If no NCR is performed, then the timing of the treatments must be spread out, because rapid, powerful action by the brackets and wires lead to “blunting” of the nerves, indicating that the cranial bones resisted movement and only the nerves were compressed, leading to nerve resorption, an irreversible damage to the tooth. This is the general concept of the six week orthodontic intervals and the gradual lengthening and strengthening of the wires---the treatments are slow enough that no nerve resorption occurs and some tooth and skull movement does occur.

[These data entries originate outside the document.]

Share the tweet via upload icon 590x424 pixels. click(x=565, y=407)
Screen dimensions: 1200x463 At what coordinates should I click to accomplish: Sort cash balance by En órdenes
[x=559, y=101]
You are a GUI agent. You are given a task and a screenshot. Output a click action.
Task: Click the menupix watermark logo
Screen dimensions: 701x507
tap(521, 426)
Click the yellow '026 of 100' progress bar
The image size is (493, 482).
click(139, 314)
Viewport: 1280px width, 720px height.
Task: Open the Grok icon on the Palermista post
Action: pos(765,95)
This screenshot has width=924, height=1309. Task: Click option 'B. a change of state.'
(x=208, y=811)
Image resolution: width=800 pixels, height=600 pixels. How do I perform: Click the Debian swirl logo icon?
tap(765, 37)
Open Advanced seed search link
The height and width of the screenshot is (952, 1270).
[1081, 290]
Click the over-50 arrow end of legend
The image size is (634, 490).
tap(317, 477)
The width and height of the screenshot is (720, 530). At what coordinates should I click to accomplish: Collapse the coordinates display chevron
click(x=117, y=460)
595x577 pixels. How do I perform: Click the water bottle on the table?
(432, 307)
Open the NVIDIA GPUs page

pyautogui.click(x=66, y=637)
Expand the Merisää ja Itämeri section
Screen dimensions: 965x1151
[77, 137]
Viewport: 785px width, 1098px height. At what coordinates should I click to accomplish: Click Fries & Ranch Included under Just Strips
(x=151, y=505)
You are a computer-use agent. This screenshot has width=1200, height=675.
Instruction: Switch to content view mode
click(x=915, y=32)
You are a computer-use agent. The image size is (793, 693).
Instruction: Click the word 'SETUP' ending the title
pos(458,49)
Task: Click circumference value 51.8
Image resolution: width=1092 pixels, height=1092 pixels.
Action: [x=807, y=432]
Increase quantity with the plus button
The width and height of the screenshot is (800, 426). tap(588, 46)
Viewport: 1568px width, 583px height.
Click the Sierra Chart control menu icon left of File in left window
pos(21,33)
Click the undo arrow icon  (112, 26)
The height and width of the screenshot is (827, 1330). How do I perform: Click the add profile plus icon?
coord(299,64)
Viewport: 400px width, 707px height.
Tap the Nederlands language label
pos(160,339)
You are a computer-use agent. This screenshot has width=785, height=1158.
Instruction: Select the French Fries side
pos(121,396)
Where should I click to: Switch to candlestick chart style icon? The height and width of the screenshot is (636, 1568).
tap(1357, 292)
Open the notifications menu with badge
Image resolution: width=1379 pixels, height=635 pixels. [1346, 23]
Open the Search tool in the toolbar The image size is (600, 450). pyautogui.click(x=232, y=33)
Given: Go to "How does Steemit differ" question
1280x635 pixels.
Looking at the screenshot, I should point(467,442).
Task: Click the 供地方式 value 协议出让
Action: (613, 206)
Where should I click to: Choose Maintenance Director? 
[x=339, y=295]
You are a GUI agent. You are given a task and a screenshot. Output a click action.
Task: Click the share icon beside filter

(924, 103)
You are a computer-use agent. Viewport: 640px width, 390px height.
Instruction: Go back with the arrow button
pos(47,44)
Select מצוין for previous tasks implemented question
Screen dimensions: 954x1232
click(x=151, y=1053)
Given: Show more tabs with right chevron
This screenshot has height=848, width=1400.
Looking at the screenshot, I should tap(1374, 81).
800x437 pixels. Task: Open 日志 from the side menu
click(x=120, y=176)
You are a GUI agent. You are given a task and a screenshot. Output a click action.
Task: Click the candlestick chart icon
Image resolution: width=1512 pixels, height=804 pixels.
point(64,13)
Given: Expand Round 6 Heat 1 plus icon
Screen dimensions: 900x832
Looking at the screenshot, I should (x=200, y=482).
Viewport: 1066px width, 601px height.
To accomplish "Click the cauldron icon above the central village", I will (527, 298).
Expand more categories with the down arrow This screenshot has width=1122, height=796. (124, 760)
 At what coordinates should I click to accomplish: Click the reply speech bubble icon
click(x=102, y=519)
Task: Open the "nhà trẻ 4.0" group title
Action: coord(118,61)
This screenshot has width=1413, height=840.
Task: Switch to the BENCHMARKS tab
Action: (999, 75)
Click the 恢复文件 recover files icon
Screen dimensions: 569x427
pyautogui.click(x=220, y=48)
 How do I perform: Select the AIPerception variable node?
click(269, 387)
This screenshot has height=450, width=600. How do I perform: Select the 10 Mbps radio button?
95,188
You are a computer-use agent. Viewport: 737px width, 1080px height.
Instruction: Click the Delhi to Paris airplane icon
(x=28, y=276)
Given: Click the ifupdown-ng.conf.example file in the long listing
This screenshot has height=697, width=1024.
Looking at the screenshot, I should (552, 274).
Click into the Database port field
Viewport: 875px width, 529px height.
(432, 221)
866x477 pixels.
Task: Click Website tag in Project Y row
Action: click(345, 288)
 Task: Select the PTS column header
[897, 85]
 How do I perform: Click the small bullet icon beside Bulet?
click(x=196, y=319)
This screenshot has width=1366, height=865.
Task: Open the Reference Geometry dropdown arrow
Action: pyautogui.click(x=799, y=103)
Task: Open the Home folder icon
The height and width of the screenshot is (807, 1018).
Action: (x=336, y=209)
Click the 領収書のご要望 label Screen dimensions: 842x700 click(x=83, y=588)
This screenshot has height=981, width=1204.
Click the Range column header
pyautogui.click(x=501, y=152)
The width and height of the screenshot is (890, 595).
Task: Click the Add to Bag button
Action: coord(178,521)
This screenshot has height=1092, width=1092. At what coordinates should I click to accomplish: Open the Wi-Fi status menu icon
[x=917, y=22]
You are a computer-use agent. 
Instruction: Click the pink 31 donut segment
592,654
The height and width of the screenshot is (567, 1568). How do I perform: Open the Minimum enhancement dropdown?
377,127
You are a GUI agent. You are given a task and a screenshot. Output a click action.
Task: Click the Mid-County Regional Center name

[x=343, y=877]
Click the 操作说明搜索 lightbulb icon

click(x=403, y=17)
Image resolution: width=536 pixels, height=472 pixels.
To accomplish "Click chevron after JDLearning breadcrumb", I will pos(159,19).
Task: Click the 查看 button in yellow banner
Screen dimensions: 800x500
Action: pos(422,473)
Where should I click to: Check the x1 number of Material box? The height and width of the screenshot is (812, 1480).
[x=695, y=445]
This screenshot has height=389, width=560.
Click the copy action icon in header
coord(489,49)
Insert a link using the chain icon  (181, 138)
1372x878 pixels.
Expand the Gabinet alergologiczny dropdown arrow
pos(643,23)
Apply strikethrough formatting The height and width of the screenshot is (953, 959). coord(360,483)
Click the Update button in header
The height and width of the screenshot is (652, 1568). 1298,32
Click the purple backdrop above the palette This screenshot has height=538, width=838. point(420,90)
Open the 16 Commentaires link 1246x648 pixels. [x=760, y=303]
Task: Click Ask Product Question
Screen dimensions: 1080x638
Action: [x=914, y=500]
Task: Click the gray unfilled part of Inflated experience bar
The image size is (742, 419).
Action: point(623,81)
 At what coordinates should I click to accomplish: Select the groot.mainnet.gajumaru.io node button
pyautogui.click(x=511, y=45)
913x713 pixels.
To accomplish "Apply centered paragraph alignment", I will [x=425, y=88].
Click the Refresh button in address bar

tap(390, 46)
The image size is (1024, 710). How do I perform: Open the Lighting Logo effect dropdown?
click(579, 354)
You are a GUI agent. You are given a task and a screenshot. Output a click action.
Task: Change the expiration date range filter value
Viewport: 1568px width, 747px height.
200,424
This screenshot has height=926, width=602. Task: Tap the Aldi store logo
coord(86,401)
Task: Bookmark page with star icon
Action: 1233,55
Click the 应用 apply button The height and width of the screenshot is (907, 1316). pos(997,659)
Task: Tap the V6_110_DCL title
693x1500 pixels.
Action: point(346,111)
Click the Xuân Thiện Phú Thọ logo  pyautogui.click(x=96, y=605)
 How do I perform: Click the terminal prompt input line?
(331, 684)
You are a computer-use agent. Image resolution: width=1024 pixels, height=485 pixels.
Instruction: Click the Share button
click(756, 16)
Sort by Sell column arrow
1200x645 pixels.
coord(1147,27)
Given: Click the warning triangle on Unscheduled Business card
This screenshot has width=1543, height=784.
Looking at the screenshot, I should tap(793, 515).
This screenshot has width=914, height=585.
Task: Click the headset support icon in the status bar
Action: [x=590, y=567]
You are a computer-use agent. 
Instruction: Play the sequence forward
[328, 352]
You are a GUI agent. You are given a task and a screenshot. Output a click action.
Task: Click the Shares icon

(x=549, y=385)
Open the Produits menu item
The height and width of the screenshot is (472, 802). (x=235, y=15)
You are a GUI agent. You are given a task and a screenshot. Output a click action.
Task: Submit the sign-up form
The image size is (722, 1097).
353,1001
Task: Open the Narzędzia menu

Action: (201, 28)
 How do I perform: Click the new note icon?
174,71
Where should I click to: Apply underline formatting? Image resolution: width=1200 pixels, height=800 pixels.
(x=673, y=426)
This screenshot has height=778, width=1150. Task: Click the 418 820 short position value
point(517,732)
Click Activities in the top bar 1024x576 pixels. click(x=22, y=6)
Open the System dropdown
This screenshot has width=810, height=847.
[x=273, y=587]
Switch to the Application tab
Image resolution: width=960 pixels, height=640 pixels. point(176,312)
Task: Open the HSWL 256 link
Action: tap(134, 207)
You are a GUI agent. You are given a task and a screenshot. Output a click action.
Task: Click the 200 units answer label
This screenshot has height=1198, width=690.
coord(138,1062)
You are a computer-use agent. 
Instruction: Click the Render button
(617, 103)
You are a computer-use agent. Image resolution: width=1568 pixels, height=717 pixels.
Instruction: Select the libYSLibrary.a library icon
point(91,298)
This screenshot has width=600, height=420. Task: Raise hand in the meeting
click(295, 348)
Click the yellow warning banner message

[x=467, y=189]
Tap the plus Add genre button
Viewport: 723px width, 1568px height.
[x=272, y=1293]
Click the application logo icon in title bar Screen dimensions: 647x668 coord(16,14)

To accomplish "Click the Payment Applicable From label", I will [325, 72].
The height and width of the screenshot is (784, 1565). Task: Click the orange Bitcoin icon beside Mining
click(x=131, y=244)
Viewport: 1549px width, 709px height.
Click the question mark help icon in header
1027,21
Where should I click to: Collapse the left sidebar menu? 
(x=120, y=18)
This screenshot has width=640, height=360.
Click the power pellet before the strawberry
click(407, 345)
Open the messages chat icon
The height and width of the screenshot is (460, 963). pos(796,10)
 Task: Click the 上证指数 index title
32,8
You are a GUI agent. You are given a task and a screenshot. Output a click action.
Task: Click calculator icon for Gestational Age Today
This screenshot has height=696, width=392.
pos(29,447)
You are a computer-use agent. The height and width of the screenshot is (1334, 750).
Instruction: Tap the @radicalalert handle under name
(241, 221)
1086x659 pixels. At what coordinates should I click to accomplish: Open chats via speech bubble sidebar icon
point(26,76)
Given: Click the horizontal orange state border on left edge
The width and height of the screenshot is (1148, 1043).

With the addition of NCR, the joints of the skull are mobilized, triggering the unwinding of the skull’s connective tissues. This permits treatments to be timed closer together, because the structures do not “resist” the changes of the improved orthodontia, so no nerve damage can occur. This also removes the need for a retainer, because the body no longer resists a treatment that restores its original design..

Poorly performed orthodontia can oppose NCR. But with continued NCR, the body will reject much of the bad orthodontia, and the dentist will have to adapt or he/she will have a permanent patient, never reaching the poorly visualized orthodontic goal of the doctor. (Orthodontists make one-price bids at the beginning of treatment and have to fulfill their contractual obligation before completing treatment. Sometimes this can go on for over six years.) The NCR, properly performed, will gradually force the ideal body to be displayed, despite the attempts by poor orthodontia to push the body into an undesirable structural pattern

So, at first, the NCR can be timed to give a patient more comfort by following soon after the orthodontist visit (because the tighter wires make the gums and teeth sore, and this diminishes as the wires loosen) or to the NCR can be used to move the skull faster by making the NCR treatments more frequent. But eventually the realities of time and budget will determine the visit frequency of the patient to both the orthodontist and the NCR doctor. As NCR treatments accumulate, the orthodontia is unable to lock up the head, and by that time the timing between the NCR and orthodontia is irrelevant. The patient will now be comfortable and always ready for the orthodontia. It is now up to the dentist to help the body realize its ideal design.